Why small visual cues move so much money
The psychology behind this is no longer controversial. Consumer decision-making research in online commerce has shown that perceived risk, effort expectancy, and social proof signals, those 14 people are looking at this hotel right now banners, operate on shoppers below conscious awareness. Trust signals, urgency cues and friction reduction all contribute to what behavioural economists call the conversion funnel, and small changes at the bottom of the funnel are worth far more than equivalent changes at the top.
Cognitive load is the quiet villain. As the Psychology Today piece on consumer brain fatigue puts it, a tired brain reaches for shortcuts and becomes more susceptible to marketing cues. That is exactly the state most people are in when they finally commit to a hotel after an evening of comparison shopping. The booking page is engineered for that moment.
The discipline of doing nothing
One detail that gets less attention: a majority of Booking’s experiments do not produce a winning variant. Engineers who have spoken publicly about the program have estimated that the bulk of tested variations either underperform the control or show no statistically meaningful difference.

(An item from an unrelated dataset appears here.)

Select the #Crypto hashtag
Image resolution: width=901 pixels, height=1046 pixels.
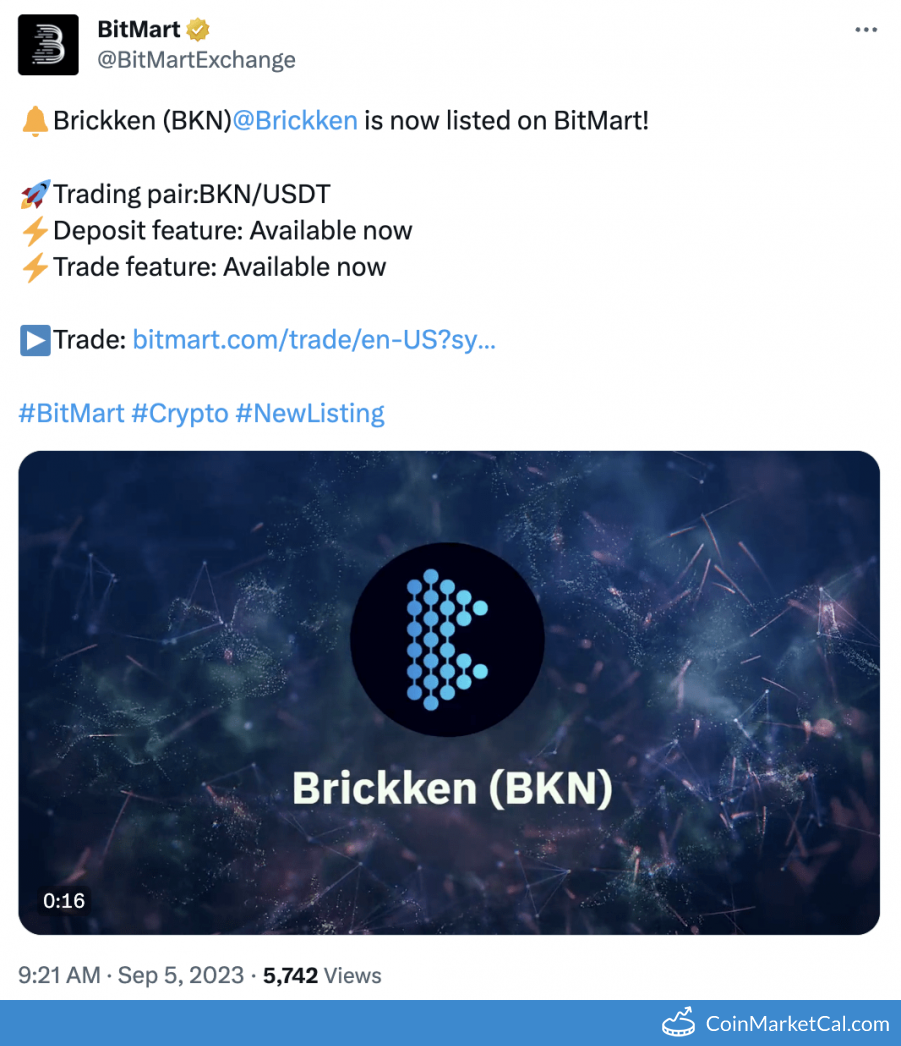click(180, 413)
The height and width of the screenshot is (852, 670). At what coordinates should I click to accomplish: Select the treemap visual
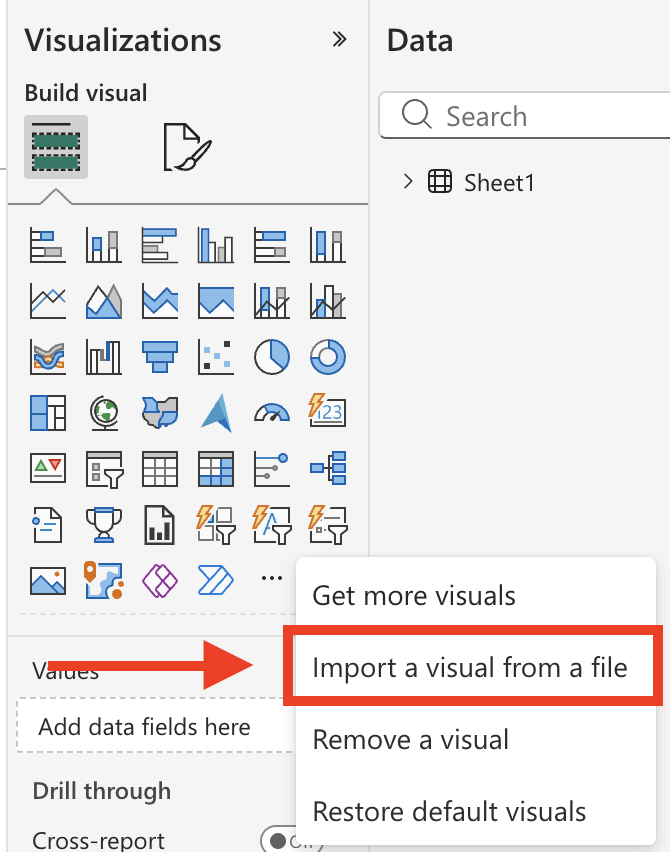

The company treats this as the cost of knowing. Most product teams, at most companies, would never ship something they expected to fail most of the time. Booking ships it precisely because failure is data, and at their volume, data converts into dollars eventually.
This discipline of running tests cheaply enough that most of them can lose is what writers in Forbes have called the shift from intuition to evidence in modern product development. The trick is not having opinions about what users want. The trick is having infrastructure cheap enough to test everyone’s opinions and find out.
What the framework cannot see
The model has limits, and Booking has been candid about some of them. Optimising for short-term conversion can erode long-term trust. The company has been criticised by consumer watchdogs in the UK and EU for pressure-tactic messaging like fake scarcity warnings, some of which were rolled back after regulatory intervention from the UK Competition and Markets Authority in 2019. A test that lifts bookings by 1% today can cost loyalty over a decade. The framework measures the first effect easily. The second, almost not at all.
Writers on data-driven conversion optimisation have flagged this gap repeatedly: A/B testing rewards what is measurable in the test window, which is rarely the same as what is valuable over a customer’s lifetime. The discipline of waiting six months to know whether a winning variant produced loyal customers or churned ones is something most experimentation cultures cannot stomach.
The Amsterdam engineering culture
According to accounts from former engineers, the Booking engineering organisation has long held that velocity of learning matters more than elegance of code. New hires are reportedly taught the platform in their first week and expected to ship their first test within a month. The tool’s age is treated as a feature, a stable, well-understood substrate that everyone can reason about, rather than a bug to be refactored away.
This is the opposite of the dominant Silicon Valley reflex, which is to rewrite every system every few years. Whether the patience pays off forever is an open question. AI-driven personalisation, where every user sees a different page generated in real time, may eventually make traditional A/B testing obsolete. A site that shows two billion personalised variants per day cannot meaningfully run a randomised trial across all of them.
For now, the framework keeps humming. Engineers in Amsterdam push another batch of experiments to production this afternoon, and somewhere on the site, a button shifts by three hex codes, and a hundred thousand travellers click Reserve without ever knowing they were the control.
The orange will probably win. It usually does.